• **Exercise directions**: Quote every line from the one containing "Given: Expand Video Conferencing Score row" down to the one containing "(x=578, y=354)", both included. Leave out the pictures.

• **Input rows**:
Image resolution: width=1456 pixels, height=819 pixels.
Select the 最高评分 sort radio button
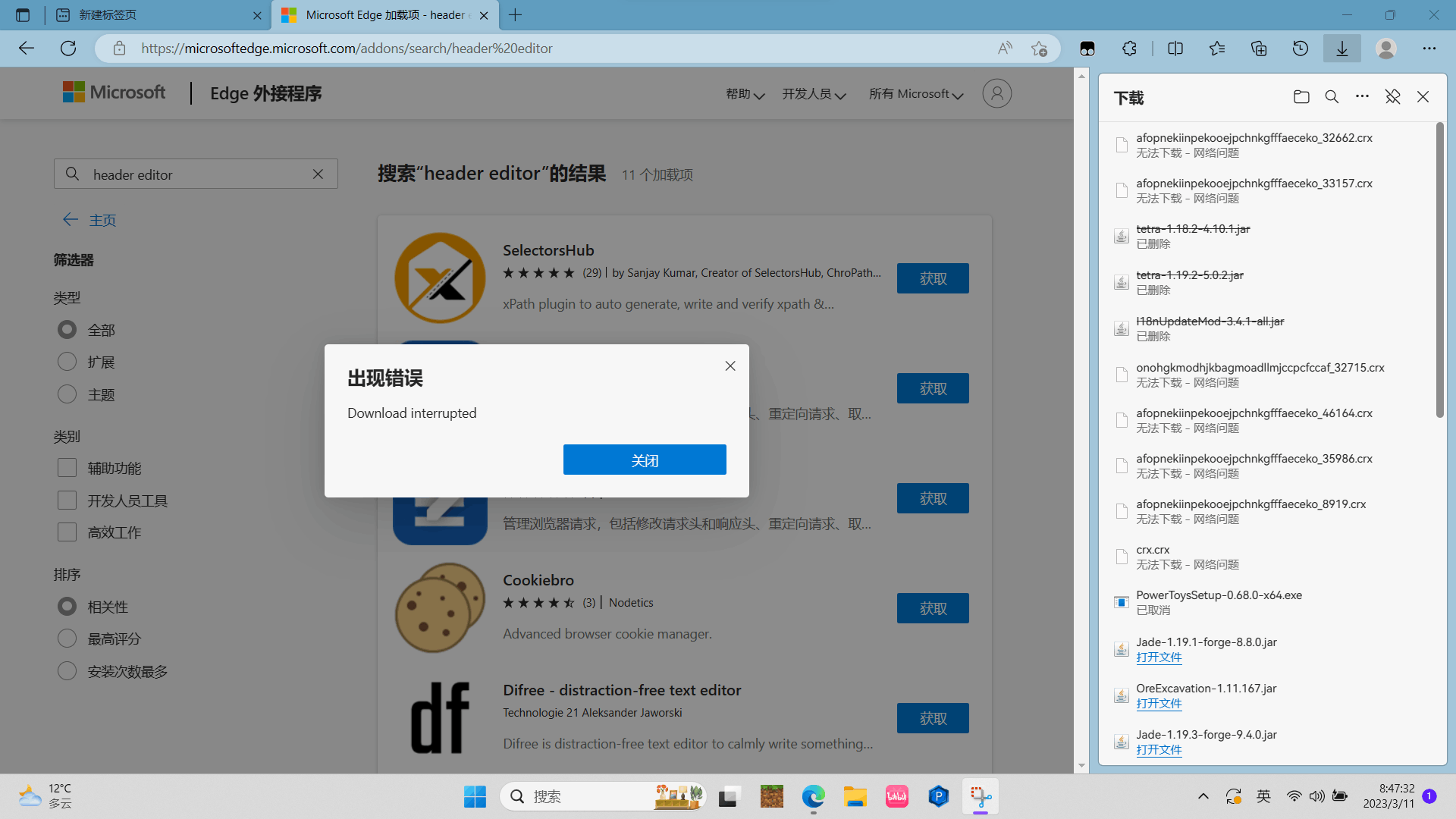click(66, 638)
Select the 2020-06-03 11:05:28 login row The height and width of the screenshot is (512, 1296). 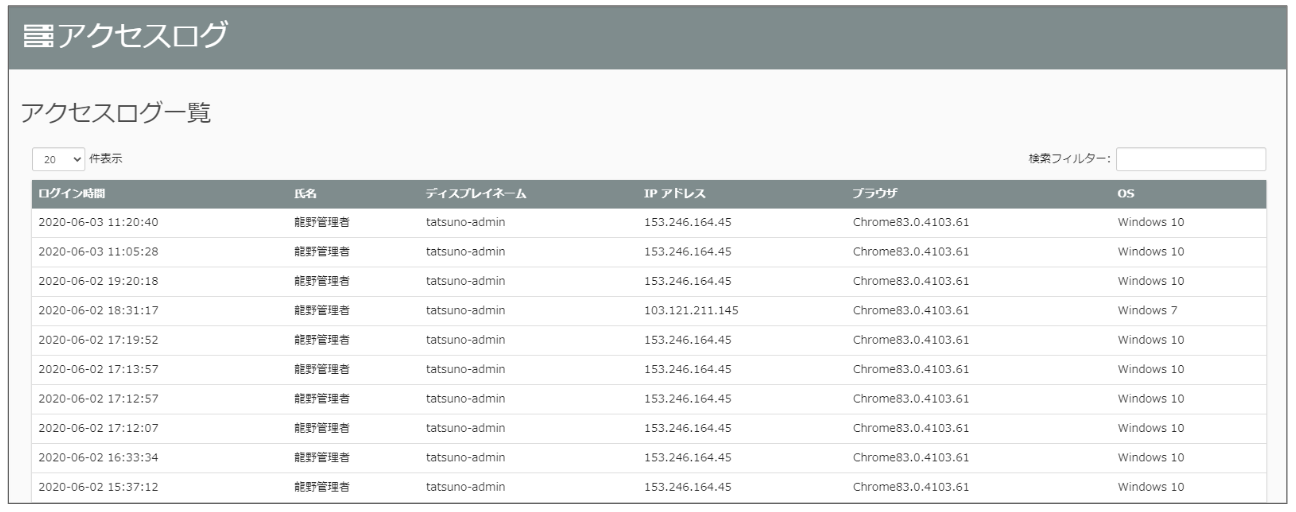100,252
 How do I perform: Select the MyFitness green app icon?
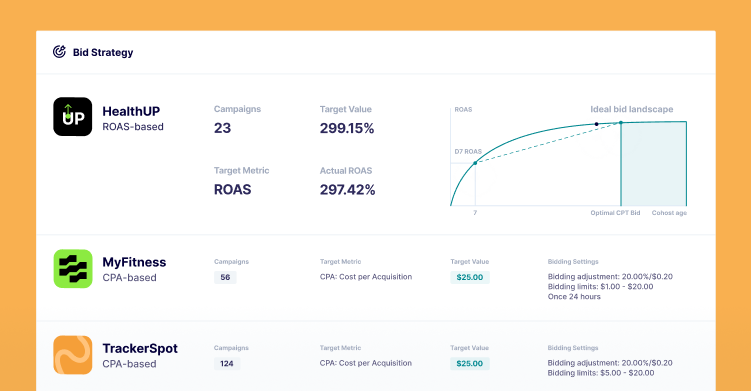point(72,269)
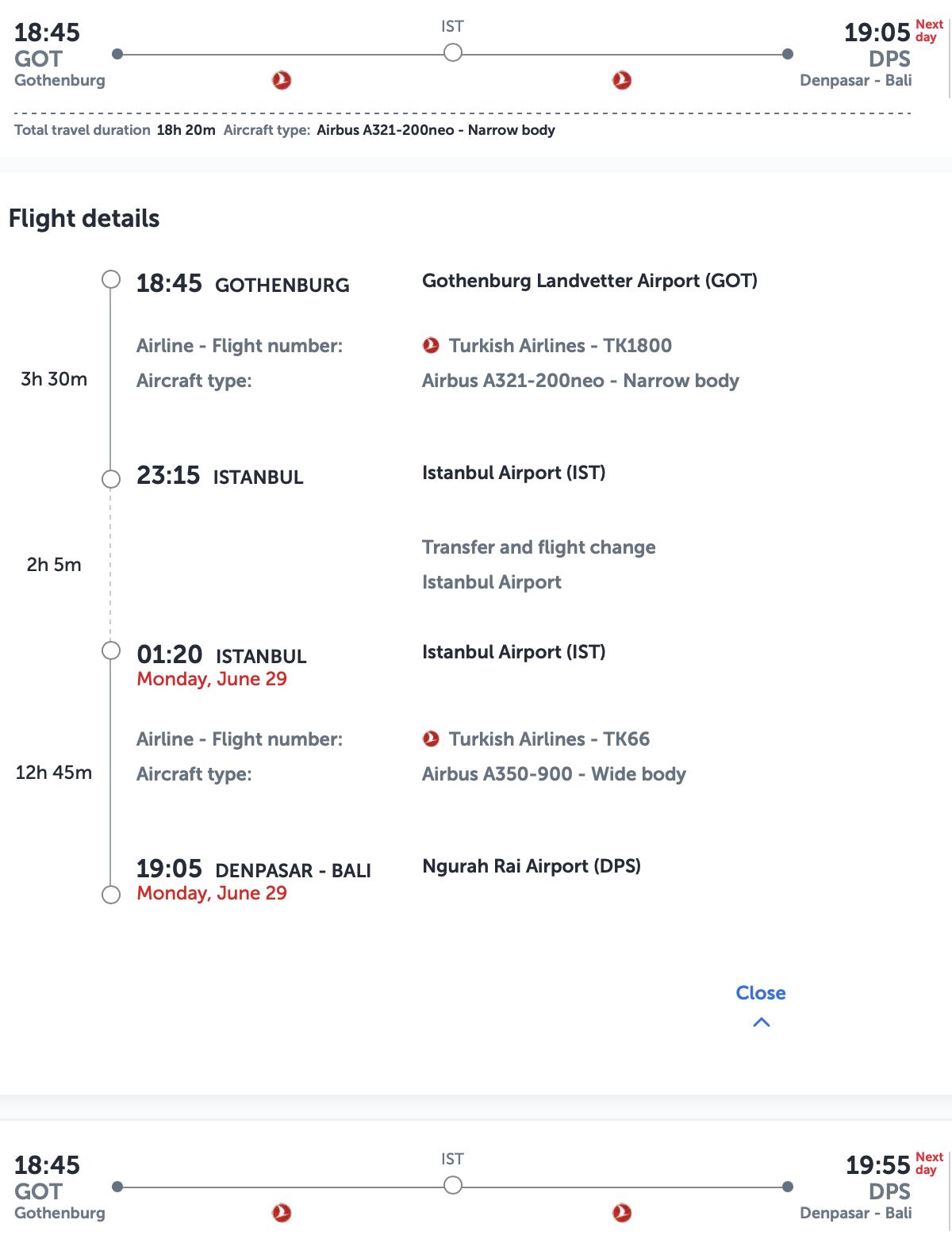Select the IST stopover marker on the 19:05 itinerary
The image size is (952, 1239).
point(452,53)
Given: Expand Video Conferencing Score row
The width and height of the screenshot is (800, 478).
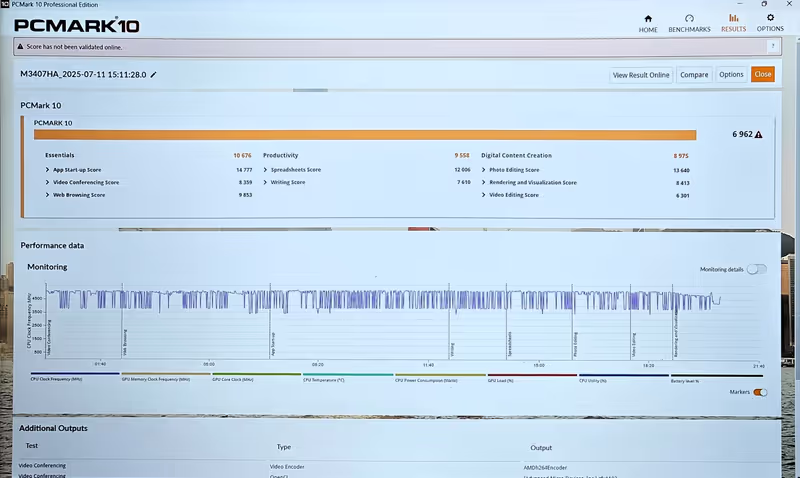Looking at the screenshot, I should click(48, 183).
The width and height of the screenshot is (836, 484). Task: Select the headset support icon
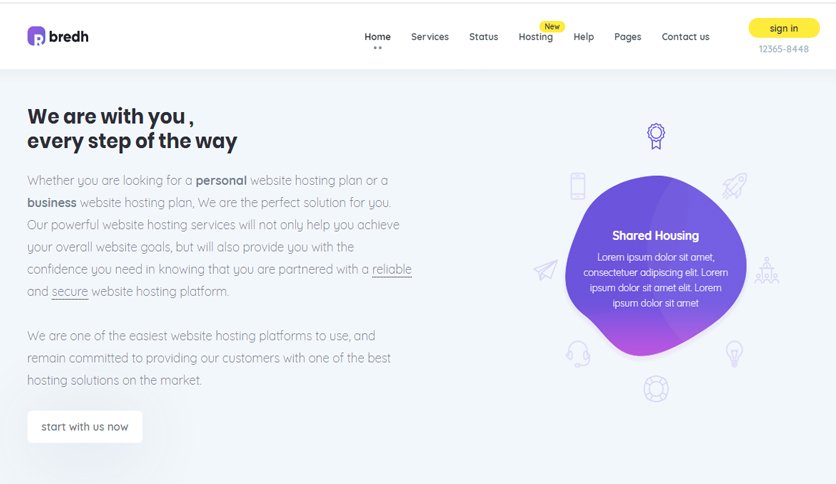(x=578, y=354)
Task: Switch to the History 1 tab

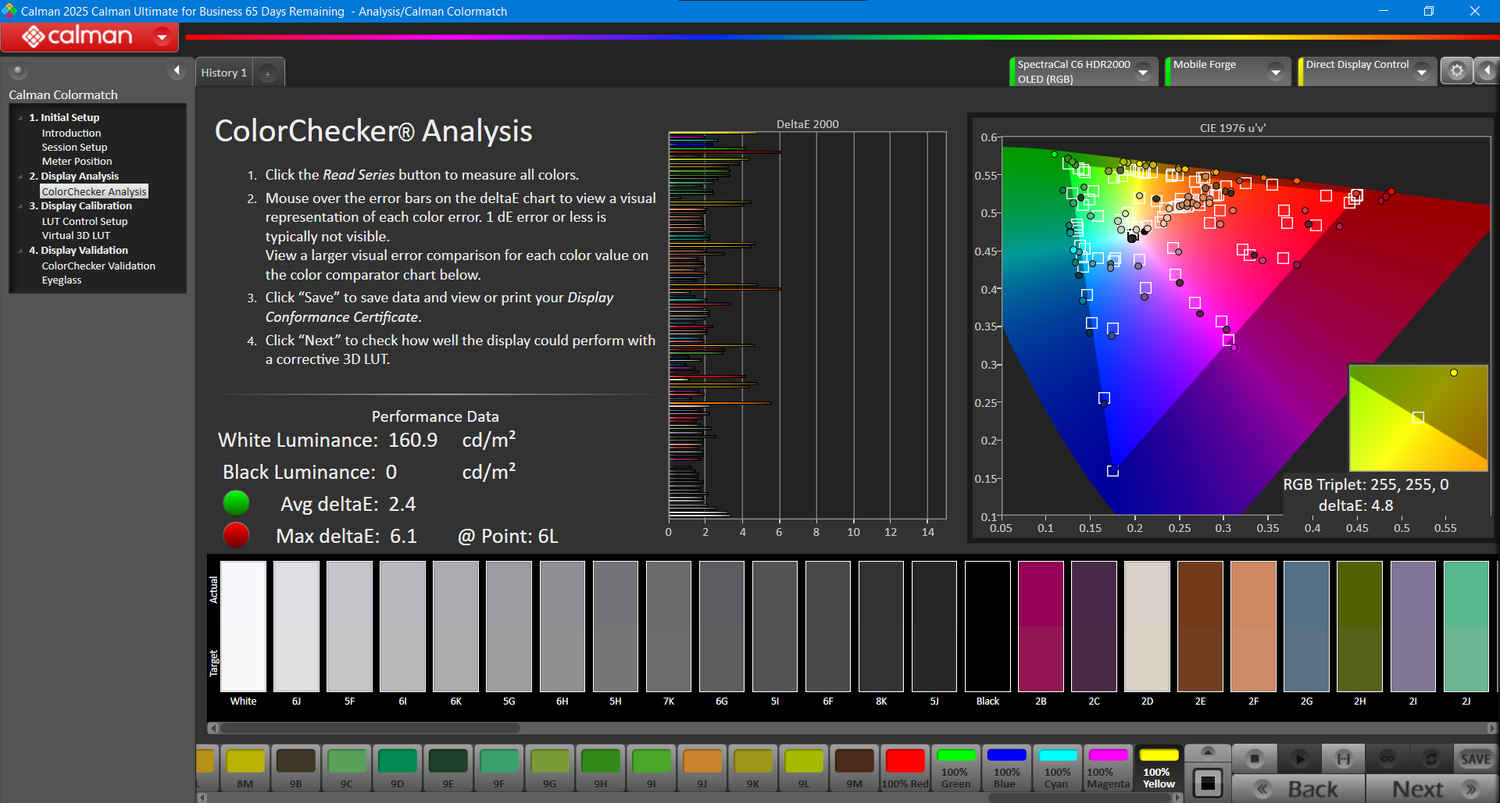Action: coord(224,73)
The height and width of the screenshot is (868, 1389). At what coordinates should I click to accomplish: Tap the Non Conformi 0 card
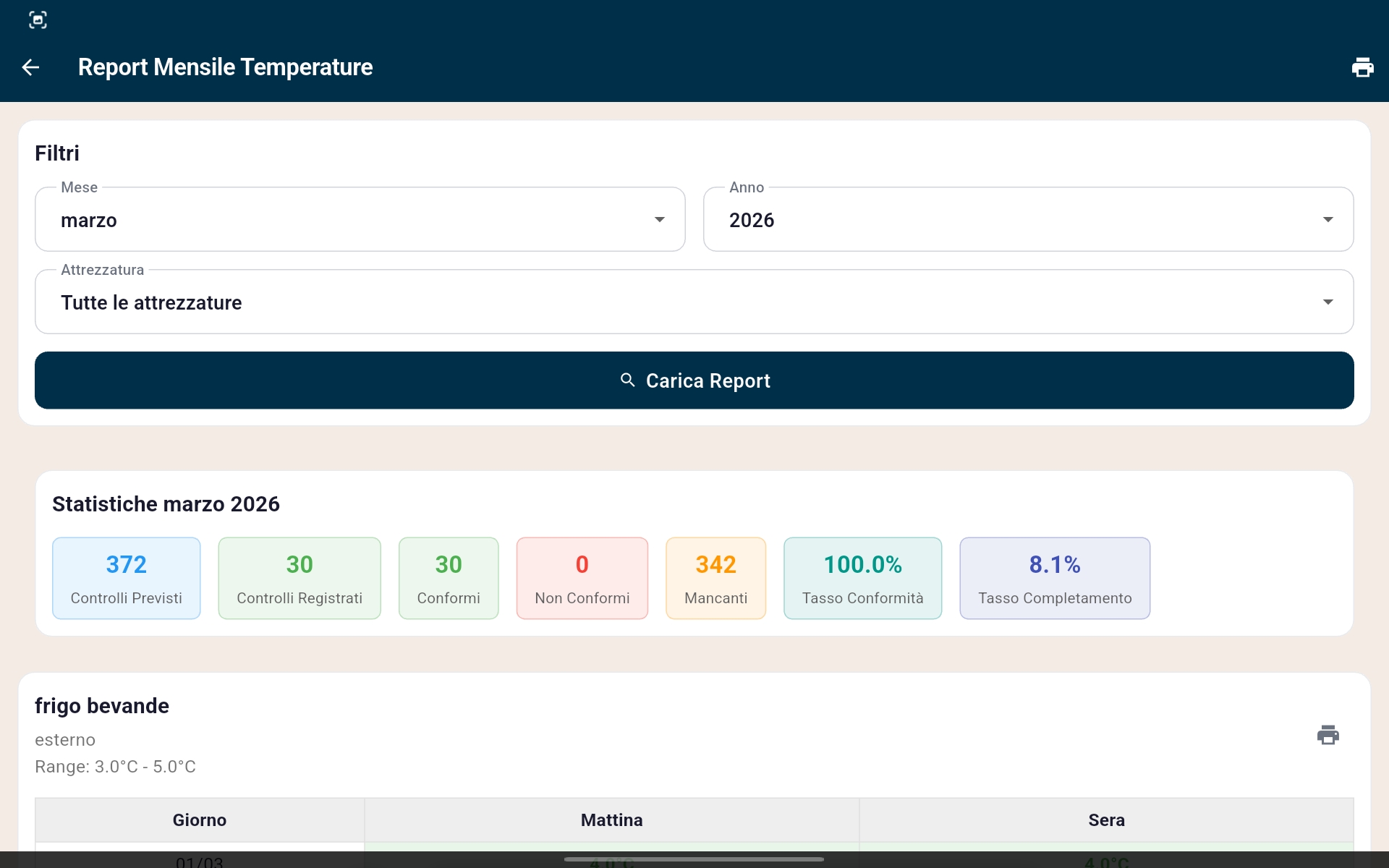pos(582,578)
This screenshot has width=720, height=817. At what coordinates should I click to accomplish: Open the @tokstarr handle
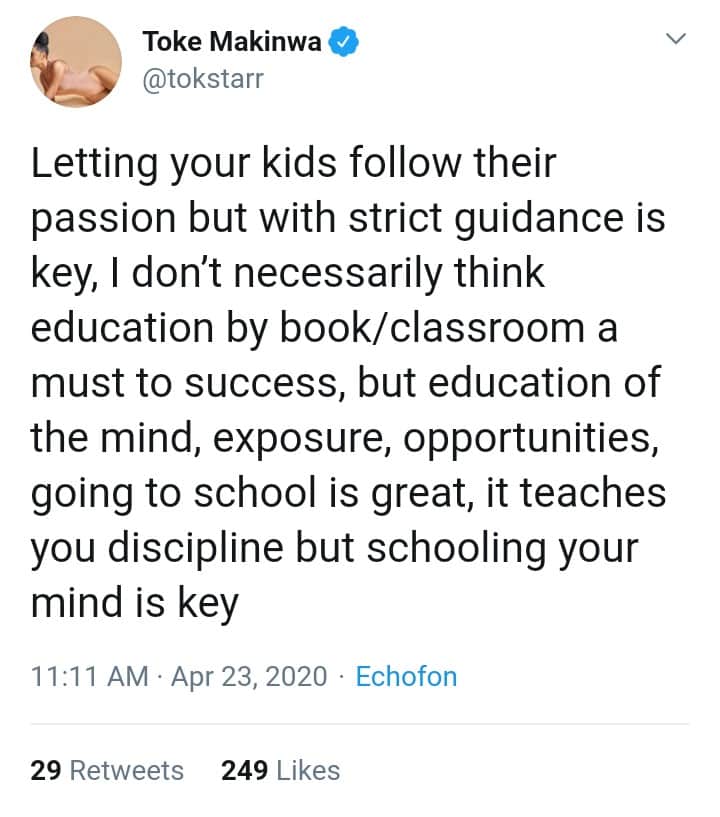[x=204, y=78]
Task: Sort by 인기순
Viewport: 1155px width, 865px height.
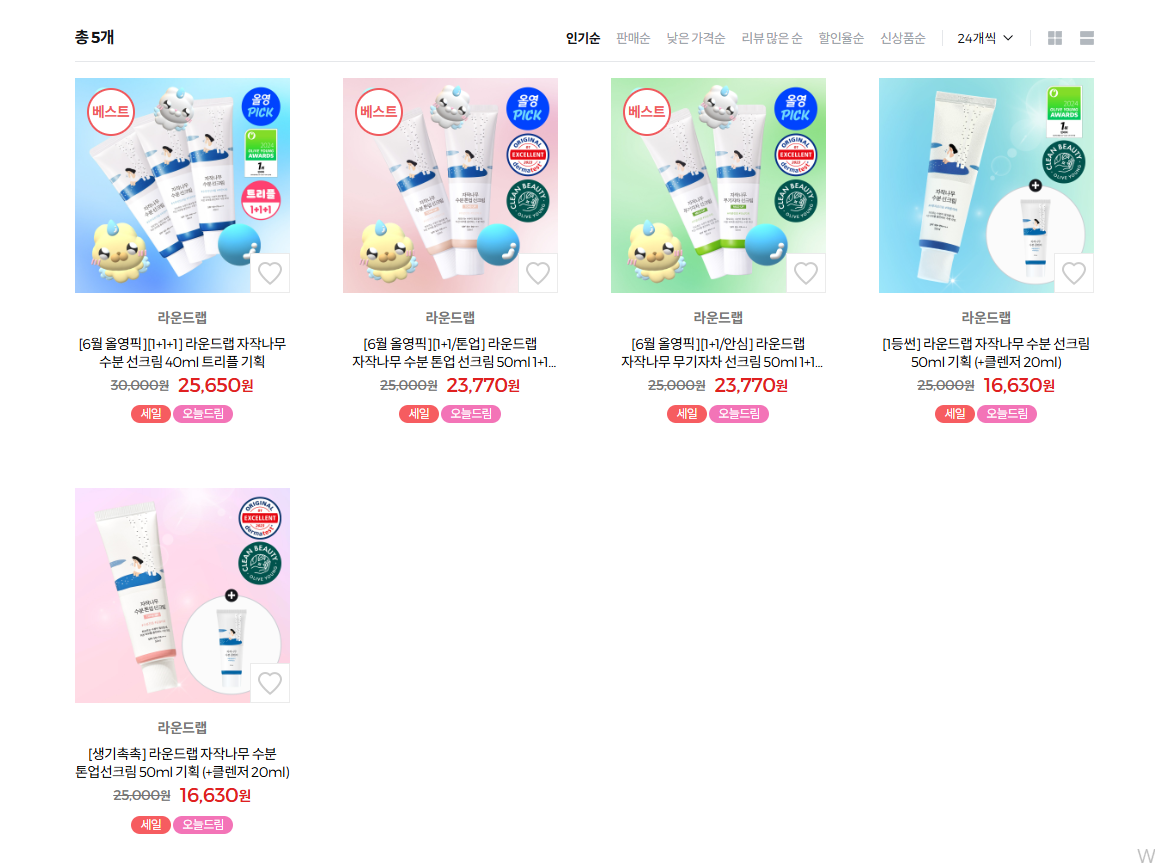Action: (x=583, y=38)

• **Result below**:
Given: Expand Video Conferencing Score row
The width and height of the screenshot is (800, 478).
Looking at the screenshot, I should click(48, 183).
The width and height of the screenshot is (836, 484). Task: Select the headset support icon
(x=578, y=354)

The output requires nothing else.